Court: Hyperlinked E-Mails Don’t Count as “Communication” for Debt Collectors
Carlton Fields Shareholder Yolanda Strader was quoted in a Compliance Week article, “Court: Hyperlinked E-Mails Don’t Count as ‘Communication’ for Debt Collectors,” about the recent decision from the U.S. Court of Appeals for the Seventh Circuit on the use of hyperlinks in emails from debt collectors.
The case involved a debt collector that hyperlinked required disclosures in email communications to a consumer that did not click on those links.
The court ruled that the collector’s hyperlinked disclosures don’t qualify as a “communication,” but the decision came on the heels of the Consumer Financial Protection Bureau (CFPB) amending its own rules to propose that hyperlinked emails should be allowed in certain circumstances.
Strader stated that the incongruity between the two comes in part from federal agencies not keeping up with technology, as the Fair Debt Collection Practices Act (FDCPA) was passed well before the proliferation of the internet, e-mails, and smart phones.

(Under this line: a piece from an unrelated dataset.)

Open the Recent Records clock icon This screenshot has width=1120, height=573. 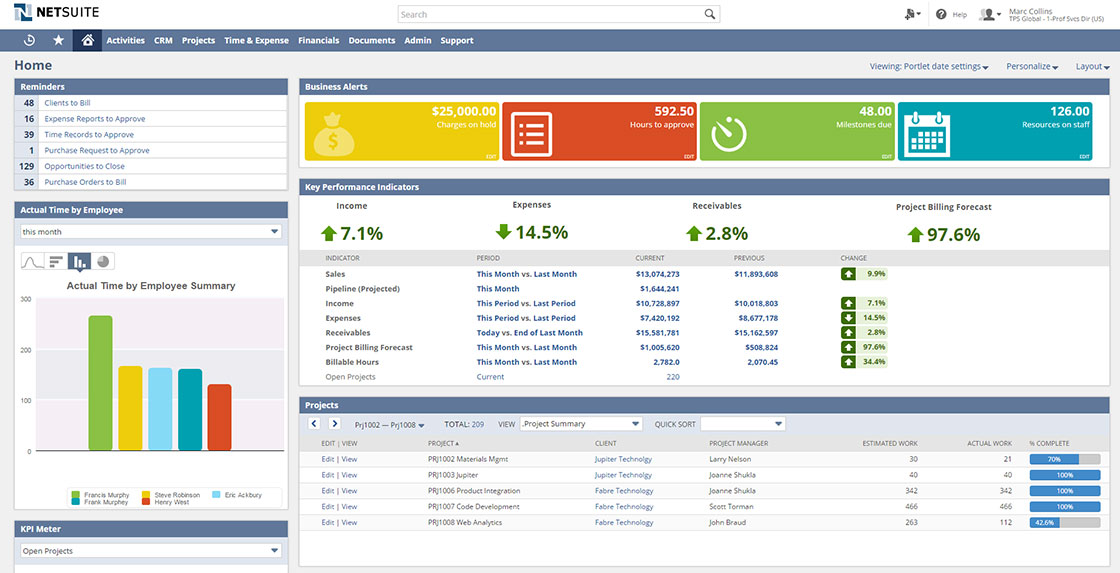click(x=30, y=41)
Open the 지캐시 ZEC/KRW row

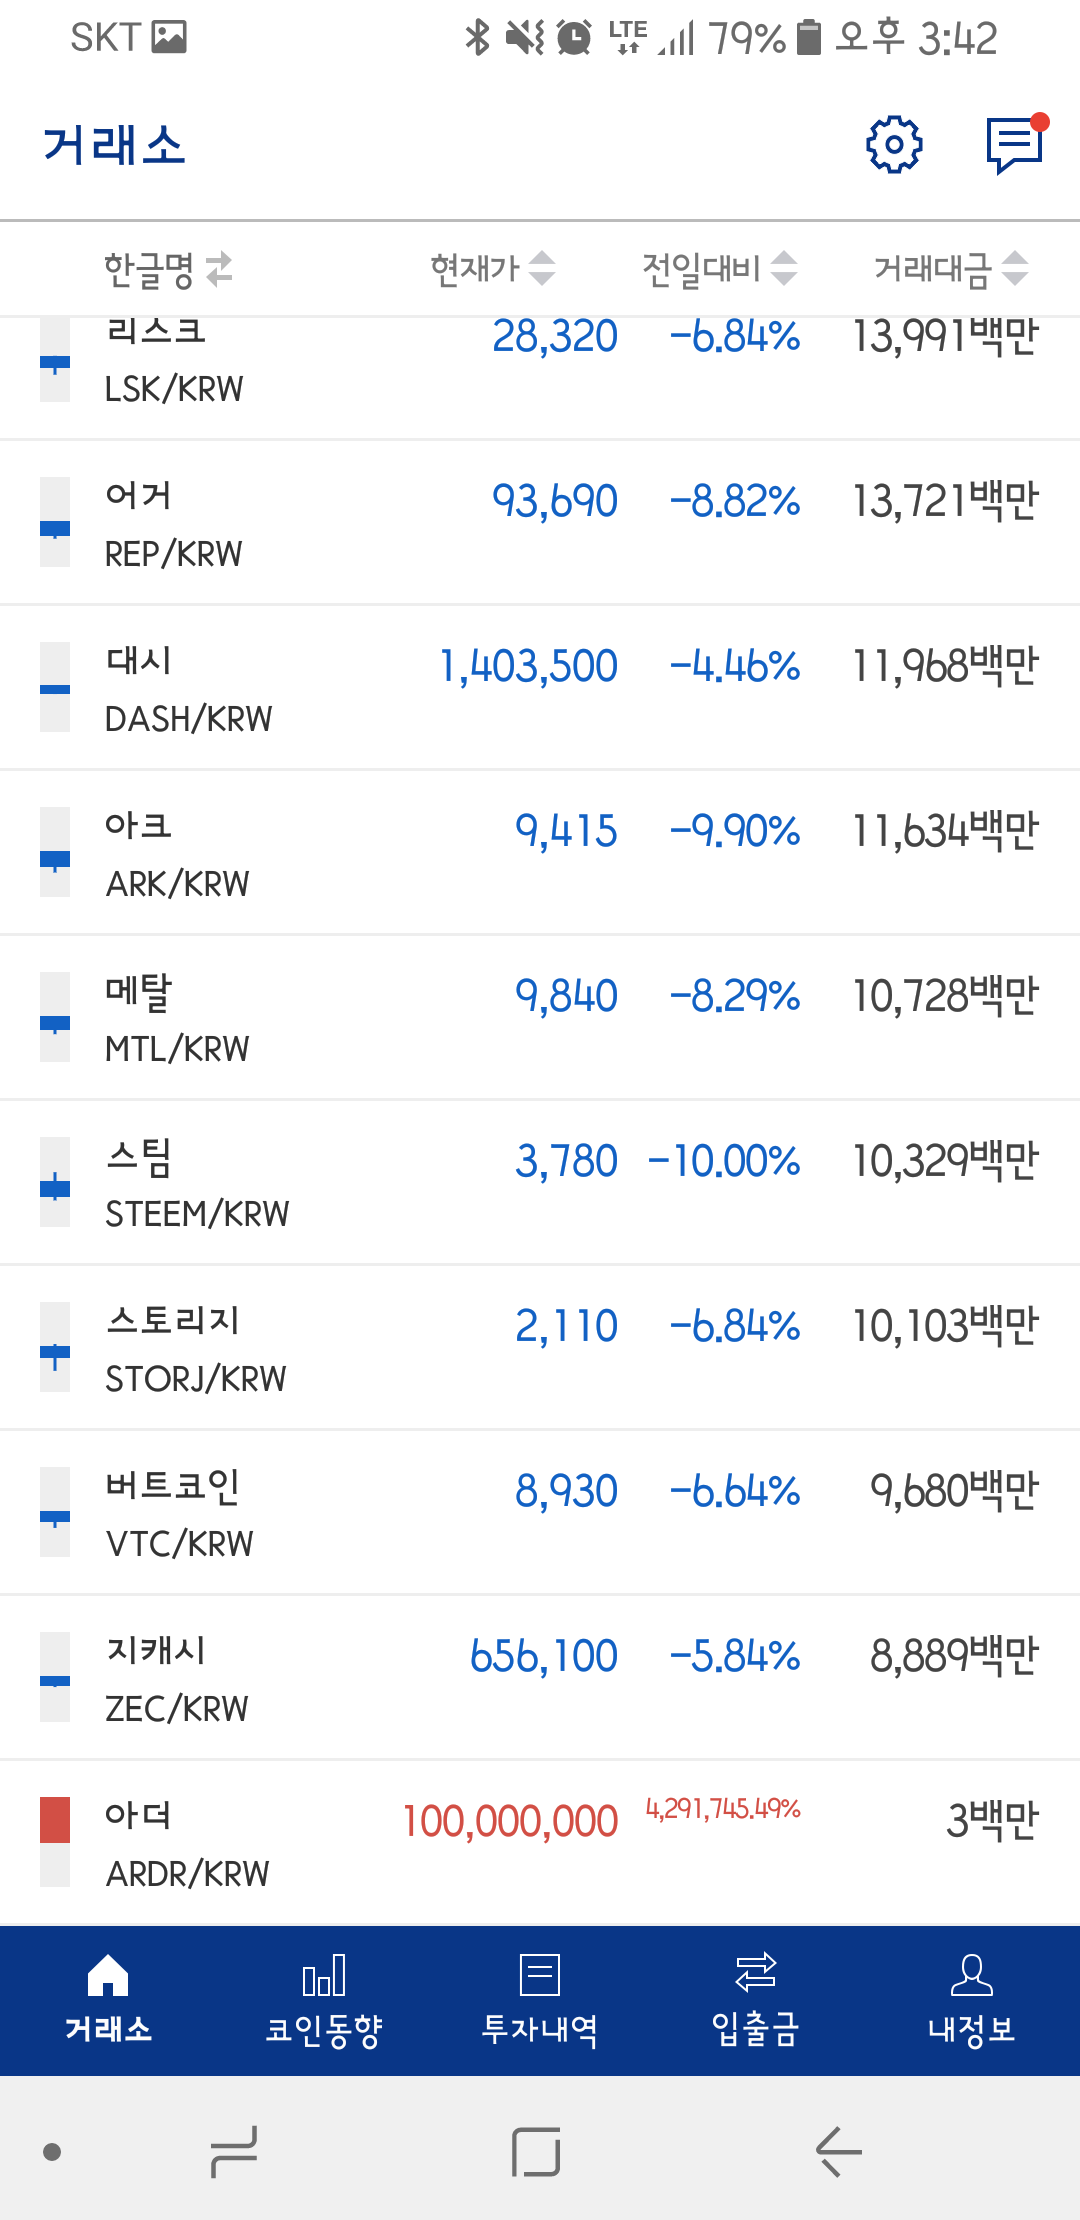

“Debt collectors utilizing secured e-mail messages should be aware of the Lavallee ruling and take steps to ensure their e-mails, to the extent such e-mails are intended to be ‘initial communication[s]’ under the FDCPA, should avoid the use of hyperlinks and a ‘digital pathway’ in order to access the required disclosures,” Strader said. “Until the CFPB clearly articulates the best means by which such disclosures should be made, a debt collector’s e-mail sent to a debtor as an initial communication should include the required disclosures in the body to avoid any compliance issues.”